THEORETICAL STUDY ON GLYCOSYL GROUP EFFECT ON ANTIOXIDANT ABILITY OF CHRYSIN BIOFLAVONOID

Abstract

Antioxidants are compounds which can prevent biological and chemical substances from oxidative damage by reactive oxygen species. Flavonoids are the most important class of polyphenolic compounds that because of their antioxidant characters possess biological activities and pharmacological effects. Chrysin-6-C-fucopyranoside and chrysin-3-malonyl-6-C-fucopyranoside are mono C-glycosyl derivatives of chrysin and flavonoid metabolites in leaves of Cyclanthera pedata. In order to study the effect of glycoside group on the antioxidant ability of chrysin, theoretical parameters including bond dissociation enthalpy (BDE), energy gap (∆E) and spin density for three above mentioned flavonoids are calculated using DFT method at the B3LYP/6-311++G** level in gas phase.
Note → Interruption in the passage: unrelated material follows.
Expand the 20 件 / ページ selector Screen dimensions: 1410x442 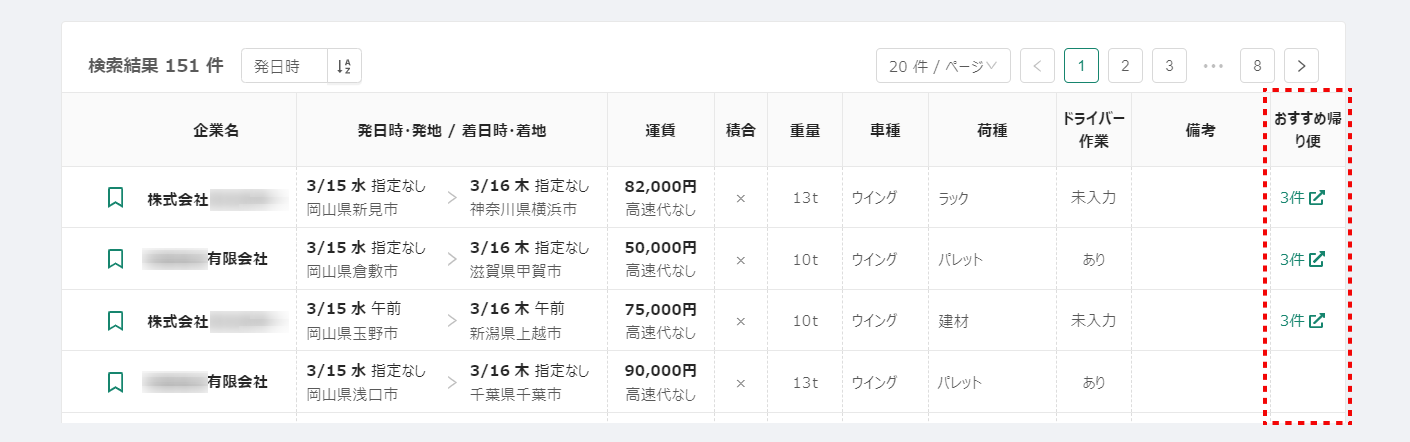pos(943,66)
In order to consider the various environments, solvent effects in water and DMSO using self-consistent reaction field (SCRF) and the polarizable continuum model (PCM) at B3LYP/6-311++G** level are performed. Obtained results show that solvent is able to cause significant change in the reaction enthalpies but no significant change on energy gap (∆E) and spin density. Our results indicate that BDE values due to its space prevention and presence of intra hydrogen bond between O atom of glycoside group (O-C1gg) in chrysin derivatives and 7OH have a low inverse effect on the BDE and so on antioxidant ability. We use Bader’s atoms in molecules (AIM) theory to perform a topological study on chrysin and its derivatives to emphasize the presence of intra hydrogen bonds. Base on AIM analyses, these hydrogen bonds have covalent nature. Energy gap (∆E) and spin density of flavonoid radicals almost do not change in the presence of glycoside group in gas phase, as well as in water and DMSO solvents. So, linked glycoside agent to chrysin does not improve its antioxidant ability.